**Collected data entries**
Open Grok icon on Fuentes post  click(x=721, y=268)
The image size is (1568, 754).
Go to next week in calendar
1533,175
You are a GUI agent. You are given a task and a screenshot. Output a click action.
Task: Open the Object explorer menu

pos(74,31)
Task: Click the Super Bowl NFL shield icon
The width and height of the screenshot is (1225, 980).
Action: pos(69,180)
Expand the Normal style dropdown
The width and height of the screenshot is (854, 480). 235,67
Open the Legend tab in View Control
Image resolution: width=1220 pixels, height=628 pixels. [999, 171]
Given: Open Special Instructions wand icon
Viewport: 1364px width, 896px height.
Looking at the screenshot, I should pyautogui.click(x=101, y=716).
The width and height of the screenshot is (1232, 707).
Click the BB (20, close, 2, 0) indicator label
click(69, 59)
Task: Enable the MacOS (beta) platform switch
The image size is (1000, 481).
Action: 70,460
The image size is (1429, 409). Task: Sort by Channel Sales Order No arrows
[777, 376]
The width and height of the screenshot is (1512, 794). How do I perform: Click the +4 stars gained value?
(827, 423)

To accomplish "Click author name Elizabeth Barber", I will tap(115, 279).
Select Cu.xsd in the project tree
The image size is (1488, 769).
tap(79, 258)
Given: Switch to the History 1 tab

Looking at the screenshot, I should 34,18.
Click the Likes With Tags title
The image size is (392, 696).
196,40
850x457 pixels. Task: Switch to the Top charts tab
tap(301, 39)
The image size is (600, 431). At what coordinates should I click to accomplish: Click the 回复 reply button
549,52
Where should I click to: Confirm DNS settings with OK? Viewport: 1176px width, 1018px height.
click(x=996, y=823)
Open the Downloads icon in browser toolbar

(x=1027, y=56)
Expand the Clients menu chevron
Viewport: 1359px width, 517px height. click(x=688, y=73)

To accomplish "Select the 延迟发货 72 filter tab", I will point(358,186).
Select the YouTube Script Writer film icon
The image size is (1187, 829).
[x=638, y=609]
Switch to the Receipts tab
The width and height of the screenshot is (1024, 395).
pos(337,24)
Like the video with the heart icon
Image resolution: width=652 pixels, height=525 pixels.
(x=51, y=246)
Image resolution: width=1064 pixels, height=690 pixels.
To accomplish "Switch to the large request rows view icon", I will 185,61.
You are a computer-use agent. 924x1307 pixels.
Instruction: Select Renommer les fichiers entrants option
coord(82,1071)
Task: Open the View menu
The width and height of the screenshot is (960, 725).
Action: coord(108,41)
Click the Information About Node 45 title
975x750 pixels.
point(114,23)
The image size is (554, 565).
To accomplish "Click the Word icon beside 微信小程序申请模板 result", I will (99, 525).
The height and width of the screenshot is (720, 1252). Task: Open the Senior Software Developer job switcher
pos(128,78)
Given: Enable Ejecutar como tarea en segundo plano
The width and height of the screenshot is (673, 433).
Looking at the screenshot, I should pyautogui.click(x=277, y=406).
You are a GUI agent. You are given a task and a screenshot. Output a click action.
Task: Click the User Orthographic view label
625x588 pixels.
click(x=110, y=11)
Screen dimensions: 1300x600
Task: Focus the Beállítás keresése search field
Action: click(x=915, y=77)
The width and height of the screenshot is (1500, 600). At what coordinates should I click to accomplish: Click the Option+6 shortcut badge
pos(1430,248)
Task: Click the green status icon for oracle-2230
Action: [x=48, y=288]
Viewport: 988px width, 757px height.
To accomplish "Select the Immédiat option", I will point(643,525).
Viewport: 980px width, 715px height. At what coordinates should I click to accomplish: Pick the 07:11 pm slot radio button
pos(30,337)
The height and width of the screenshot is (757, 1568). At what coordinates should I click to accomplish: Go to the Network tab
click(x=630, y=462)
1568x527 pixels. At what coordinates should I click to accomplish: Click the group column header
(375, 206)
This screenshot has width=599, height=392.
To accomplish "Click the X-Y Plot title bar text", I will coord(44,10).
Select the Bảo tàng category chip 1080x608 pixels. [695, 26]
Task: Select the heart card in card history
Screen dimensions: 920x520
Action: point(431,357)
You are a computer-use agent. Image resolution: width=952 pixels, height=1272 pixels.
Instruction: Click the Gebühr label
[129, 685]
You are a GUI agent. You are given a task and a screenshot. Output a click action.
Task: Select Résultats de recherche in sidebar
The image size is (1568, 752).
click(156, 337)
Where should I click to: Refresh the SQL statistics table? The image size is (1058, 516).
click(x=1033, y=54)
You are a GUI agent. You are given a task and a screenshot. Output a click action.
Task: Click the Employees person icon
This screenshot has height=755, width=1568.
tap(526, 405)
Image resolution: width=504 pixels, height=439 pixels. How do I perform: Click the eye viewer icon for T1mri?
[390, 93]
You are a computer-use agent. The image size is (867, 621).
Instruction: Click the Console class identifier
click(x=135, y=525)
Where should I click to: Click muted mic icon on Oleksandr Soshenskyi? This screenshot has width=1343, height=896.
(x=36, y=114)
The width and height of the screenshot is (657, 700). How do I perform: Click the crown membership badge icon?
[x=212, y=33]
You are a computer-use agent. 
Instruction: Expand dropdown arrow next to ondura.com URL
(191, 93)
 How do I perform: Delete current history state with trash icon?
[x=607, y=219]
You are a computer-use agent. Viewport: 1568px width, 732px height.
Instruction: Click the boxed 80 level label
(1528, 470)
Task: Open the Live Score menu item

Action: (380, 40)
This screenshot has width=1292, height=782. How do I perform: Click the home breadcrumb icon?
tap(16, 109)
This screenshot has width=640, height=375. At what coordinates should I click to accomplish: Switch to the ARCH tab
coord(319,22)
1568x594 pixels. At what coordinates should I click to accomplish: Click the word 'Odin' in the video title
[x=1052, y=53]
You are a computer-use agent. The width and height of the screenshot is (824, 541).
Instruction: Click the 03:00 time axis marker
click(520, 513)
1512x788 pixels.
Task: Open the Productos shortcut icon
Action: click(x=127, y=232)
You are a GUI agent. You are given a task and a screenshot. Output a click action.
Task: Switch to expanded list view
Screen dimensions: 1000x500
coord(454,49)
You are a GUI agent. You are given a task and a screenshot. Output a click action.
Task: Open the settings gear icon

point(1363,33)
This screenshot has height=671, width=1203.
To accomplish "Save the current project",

**Requirement**
Return exactly the lines above from the line that has "Screen dimensions: 920x520" through the line that has "Task: Click the Employees person icon", inclusive, and nothing else.

**Result**
Screen dimensions: 920x520
Action: point(431,357)
You are a computer-use agent. Image resolution: width=952 pixels, height=1272 pixels.
Instruction: Click the Gebühr label
[129, 685]
You are a GUI agent. You are given a task and a screenshot. Output a click action.
Task: Select Résultats de recherche in sidebar
The image size is (1568, 752).
click(156, 337)
Where should I click to: Refresh the SQL statistics table? The image size is (1058, 516).
click(x=1033, y=54)
You are a GUI agent. You are given a task and a screenshot. Output a click action.
Task: Click the Employees person icon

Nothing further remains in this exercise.